LLM Ops, Part 1

You're integrating an LLM API into your application. You have a great idea on how to augment your product with an API from OpenAI, Anthropic, or another foundational model provider. And unlike the last iteration of machine learning models, you don't need to label your data or build sophisticated pipelines to train a bespoke model. Just call an API.

The completion API is simple – enter a natural language prompt of what you want to do, and the API will output the natural language result.

A simple problem at first glance, but to use it in production takes real ops.

LLM Ops is everything else you need to do to get good results – today, it's prompt engineering (not for long if I'm right); tomorrow, it's monitoring, QA, workflows, and extensions. In the future, LLMs will need to be extended in two fundamental ways:

Storage: Proprietary/real-time data – The in-context learning window (i.e., "the prompt") is only so large.

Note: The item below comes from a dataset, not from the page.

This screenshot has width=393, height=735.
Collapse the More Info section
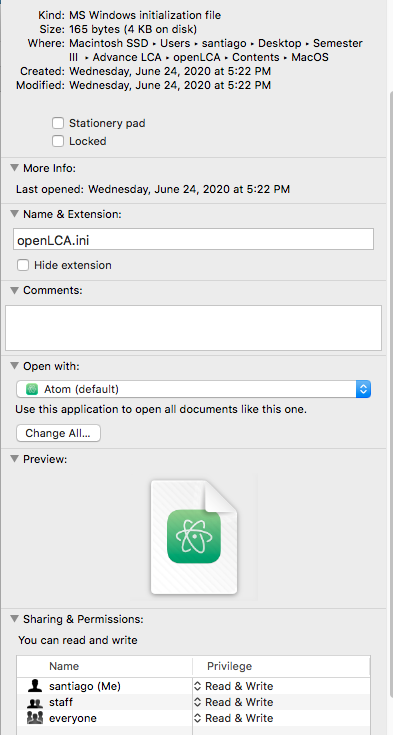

It will increase over time, but it might never fit a full repository of code, a folder of documents, all the pages of a website, or a database. Today, the state-of-the-art is to pre-process it and store it in a vector database and only pull the most relevant documents to add to the prompt.
Compute: Actions/tools – LLMs are bad at math. They can't calculate an md5 sum. They can try to emulate running code, but it's often slower and incorrect. But they are surprisingly good at using tools, functions, and APIs if given a chance. A hybrid approach of LLMs deciphering but delegating tasks is likely to be extremely important in the future.

This is a simplification of the whole process – as the workflow matures, there will be many more things to build. For example, will LLMOps be served by a few companies? Or will it become an embedded role just like DevOps or MLOps? Will the foundational model APIs be extended to provide these workflows?